***
“Noona,”Gadis berumur 7 tahun itu menoleh, mengerjapkan mata bulatnya ke arah anak laki-laki yang terpaut satu tahun lebih muda darinya, “Eum?”
“Papa dan mama pergi lagi?” ucapnya, menatap lurus ke arah gadis kecil di depannya, tak terlihat binar kekanakan dalam matanya yang justru terlihat kelam. “Kita tidak diantar lagi?”
Cheline mengangguk, beringsut mendekati sang adik lalu mengusap kepalanya sayang sebelum tersenyum lebar, “Eung, hari ini kita berangkat berdua lagi ya?”

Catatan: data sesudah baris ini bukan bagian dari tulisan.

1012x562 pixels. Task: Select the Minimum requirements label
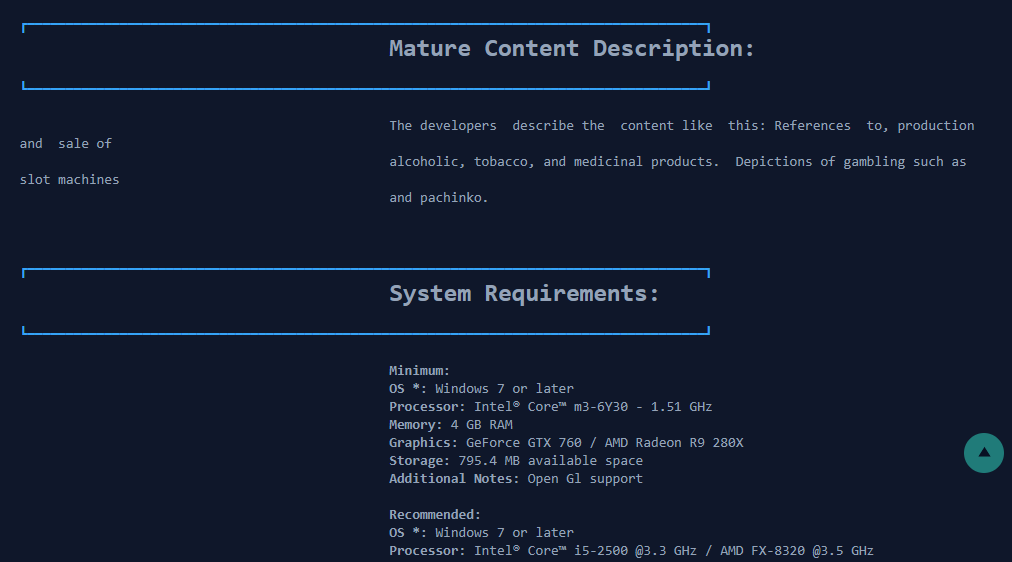(x=419, y=370)
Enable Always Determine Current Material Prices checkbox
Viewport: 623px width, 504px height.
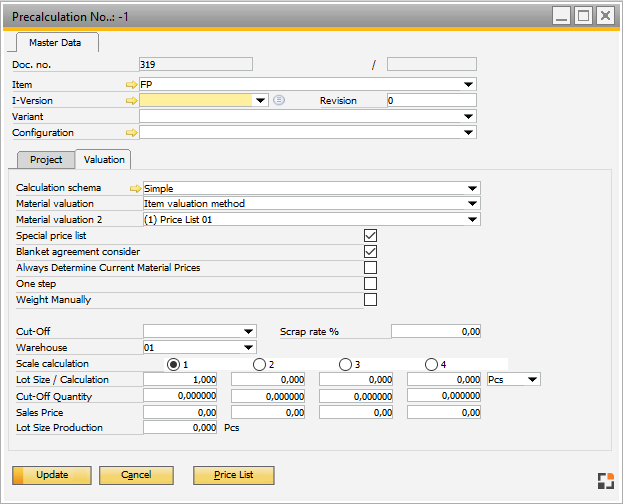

Cheline mengeratkan genggaman pada tas ranselnya ketika adiknya mengangguk. Mereka berjalan bersandingan menyusuri trotoar, menuju ke sekolah.
●●●●
“Kembalikan, itu plushie kesayanganku!” gadis itu terus memekik selagi menjulurkan tangan dan berjinjit tinggi-tinggi, berusaha menjapai boneka kecilnya yang direbut oleh si pengganggu.
“Kembalikan bonekaku, Rey!”
Cheline memekik sekali lagi dengan suara cemprengnya dan melompat-lompat kecil. Wajahnya sudah memerah dan ia terlihat seperti hendak menangis.
“Menangislah dulu,” Rey -siswa dua tingkat diatas Cheline- tertawa puas melihat gadis yang ia ganggui sudah hampir menangis.
Cheline benar-benar akan meloloskan air matanya hingga pandangan buramnya menangkap sosok Revandi di belakang Rey. Dengan —oh apa itu? Sebuah cutter?— di genggaman tangan chubbynya.
“Noona, apa ia mengganggumu lagi?” Revandi berjalan mendekati mereka berdua, tatapannya yang dingin menatap lurus ke arah Rey dan Cheline.
Suara Revandi membuat Rey mau tidak mau menoleh, sebelum akhirnya Rey tersenyum remeh. Sedangkan Cheline hanya mengangguk cepat dengan bibir mencebik, terlihat seperti sedang mengadu pada adiknya.
“Hei anak kecil menjauhlah dari sini sebelum aku juga mengganggumu,” Rey berucap penuh percaya diri.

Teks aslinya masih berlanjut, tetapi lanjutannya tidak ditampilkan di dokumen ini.